Агония и возрождение романтизма - страница 5
Конечно, под словом «спать» он подразумевает вовсе не переход в царство небесное. Речь идет, быть может, о том самом сне, что изображен в предсмертном стихотворении «Выхожу один я на дорогу…» (1841). При всей загадочной амбивалентности оно отвечает не только лермонтовской, но и тогдашней общеромантической тяге к возвращению в дремотно-эмбриональное состояние, в стадию еще не развернутых жизненных потенций.
К более адекватному пониманию текста нам поможет приблизиться другой персонаж «Поединка» – Валевич. Мне уже приходилось отмечать воздействие его монолога на лермонтовское произведение[14], но здесь не мешает напомнить об этом. Валевич, человек, изнуренный суетными страстями, говорит:
Я желал ослепнуть душою, забыться умом и заснуть неизведанным сном этой легковерной любви; я желал, чтобы сладкий голос женщины убаюкал мое неразлучное сомнение[15].

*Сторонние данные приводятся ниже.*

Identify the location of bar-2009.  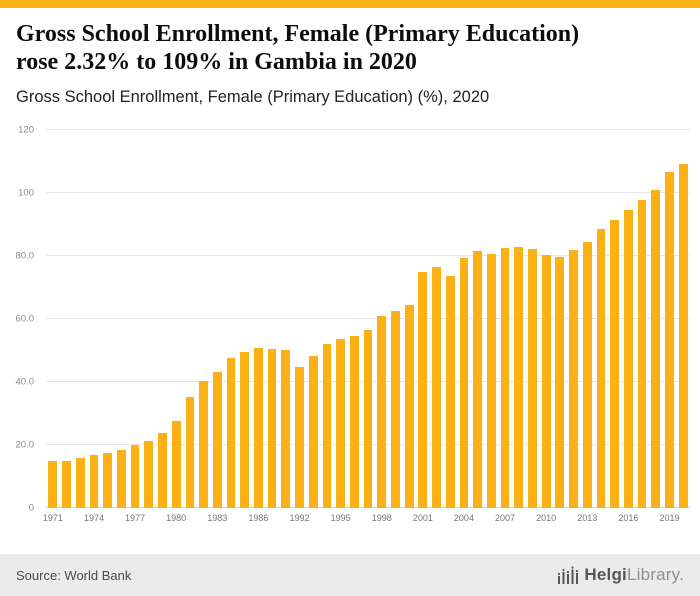
(532, 378).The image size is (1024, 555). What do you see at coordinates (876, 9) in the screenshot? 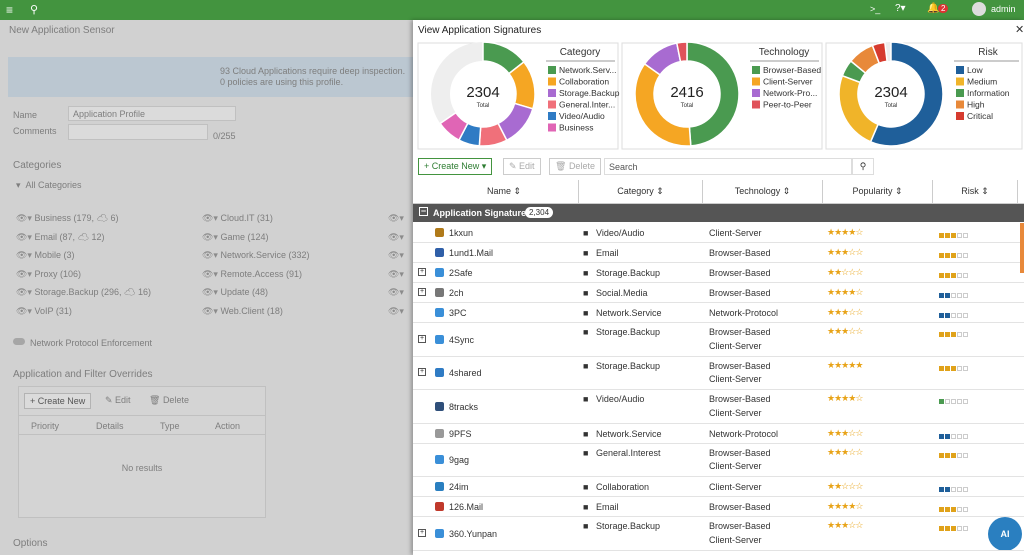
I see `cli-icon: >_` at bounding box center [876, 9].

Думаю, отголосок этих признаний каждый различит в лермонтовских стихах.
2015
Стратегия иносказаний
Запад в консервативной периодике Пушкинских лет
Мы будем говорить о некоторых переводах, печатавшихся в журналистике Золотого века, и о той интерпретации, какой снабжали их публикаторы – люди преимущественно консервативного круга, хотя и заметно расходившиеся между собой по части индивидуальных идеологических и эстетических предпочтений. Само собой, излагаемый материал не претендует на всестороннее раскрытие темы, которая требует более широкого и досконального исследования.

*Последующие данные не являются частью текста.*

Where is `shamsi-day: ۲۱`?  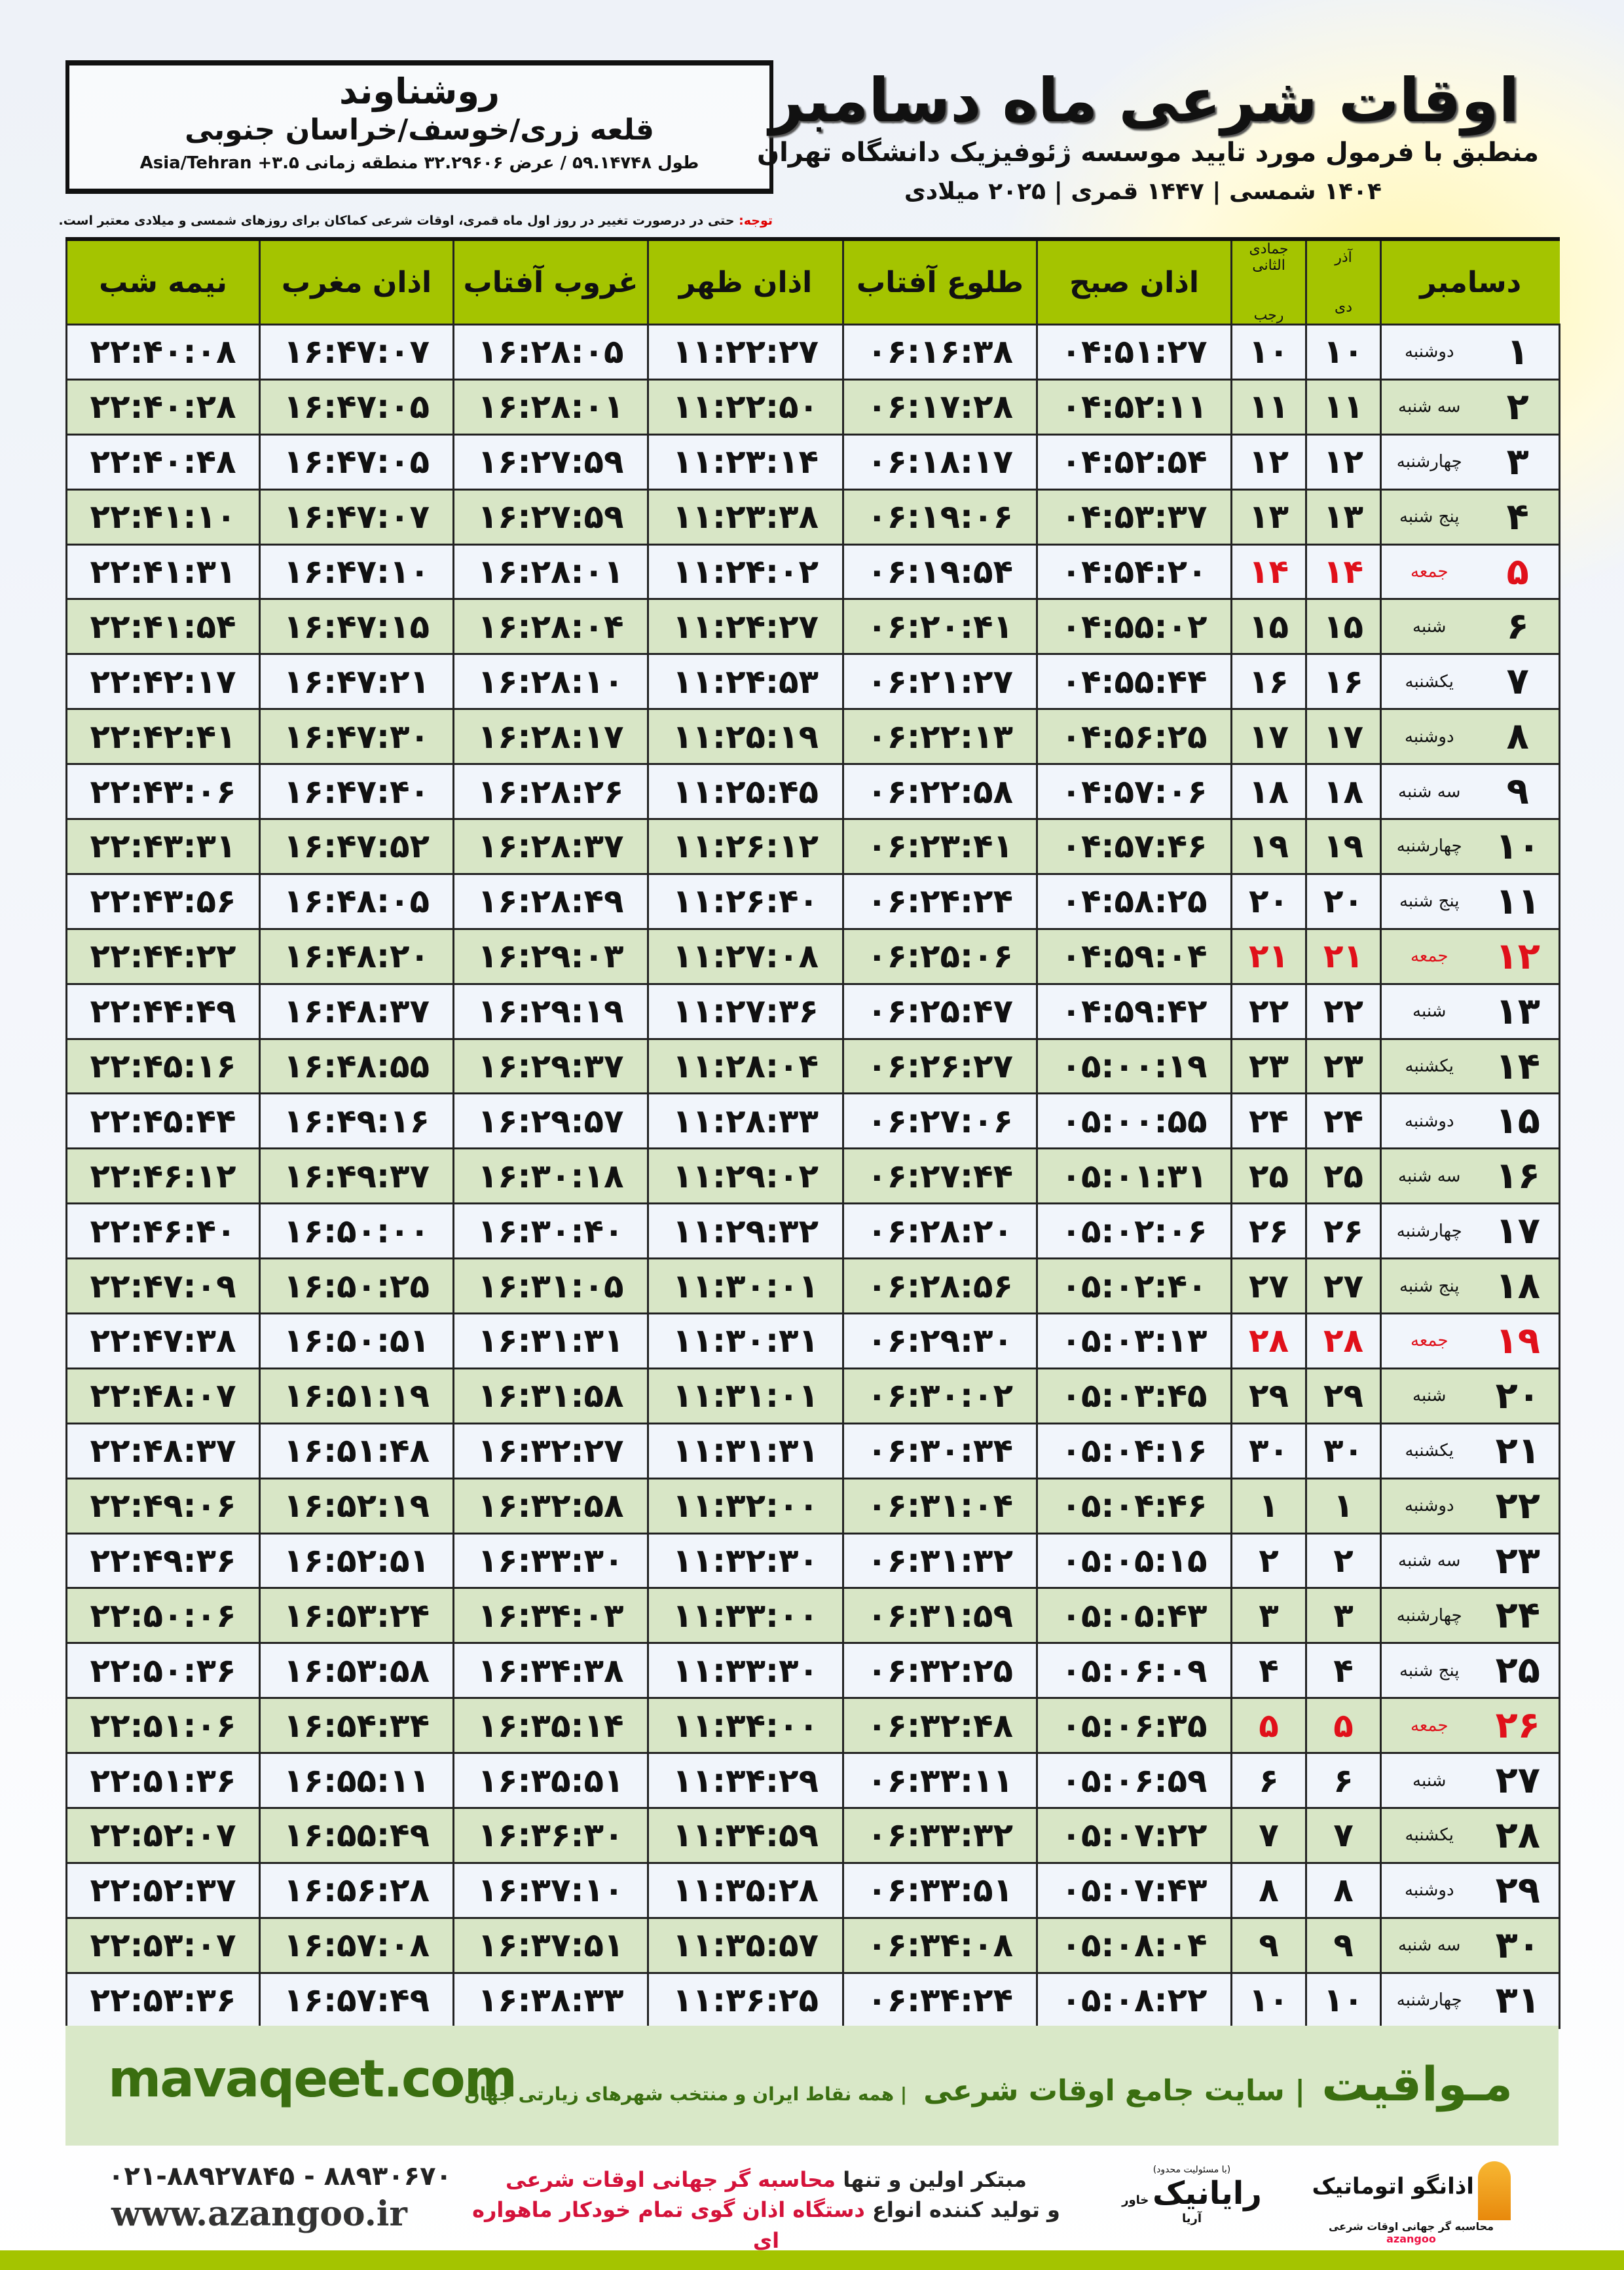
shamsi-day: ۲۱ is located at coordinates (1343, 956).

Примечательный образчик прагматической трактовки дает, в частности, обращение Булгарина к прозе Гейне – к его «Путевым картинам» и статьям начала 1830-х годов, составившим книгу «Романтическая школа». В 1832 году «Северная пчела» переводит – с французского, с целомудренными купюрами и вообще в смягченном виде – вводную часть «Путешествия по Гарцу»[16]: ту самую, где Гейне высмеивает как дисциплинарную затхлость немецких университетов, так и романтико-националистические амбиции, обуявшие их студентов и значительную часть общества. Этот сарказм весьма импонировал полицейско-просветительской рассудительности и сатирическим склонностям самого Булгарина. Он не выносил ни праздной учености, ни отечественных смутьянов, ни архаичных и мечтательных германских шовинистов, которых обвинял в опасном вольнолюбии (вдобавок их антинаполеоновский настрой, давший решающий толчок немецкому национализму, конечно же, задевал его всегдашние бонапартистские симпатии). Короче, единомышленника он внезапно нашел слева и ощутил, или скорее сымитировал, радость встречи. Сам Гейне, вероятно, был бы изумлен таким союзником, если б знал о его существовании.
Своему переводу Булгарин предпослал назидательное примечание, в котором бичевал низкопоклонство перед Западом и восхвалял педагогические преимущества отечественной изоляции:
Мы еще не совсем освободились от предрассудка почитать все заграничное превосходным. Многим не нравилось мудрое и истинно патриотическое постановление, запрещающее юным россиянам воспитываться в чужих краях. Некоторым казалось и кажется теперь, что в чужих краях продают ученость фунтами и мудрость хлебают ложками или глотают в стаканах. Послушаем, что говорит ученый немец об ученой Германии, и утешимся! У нас, право, есть университеты и учебные заведения не хуже Германии; была бы охота учиться! (Там же).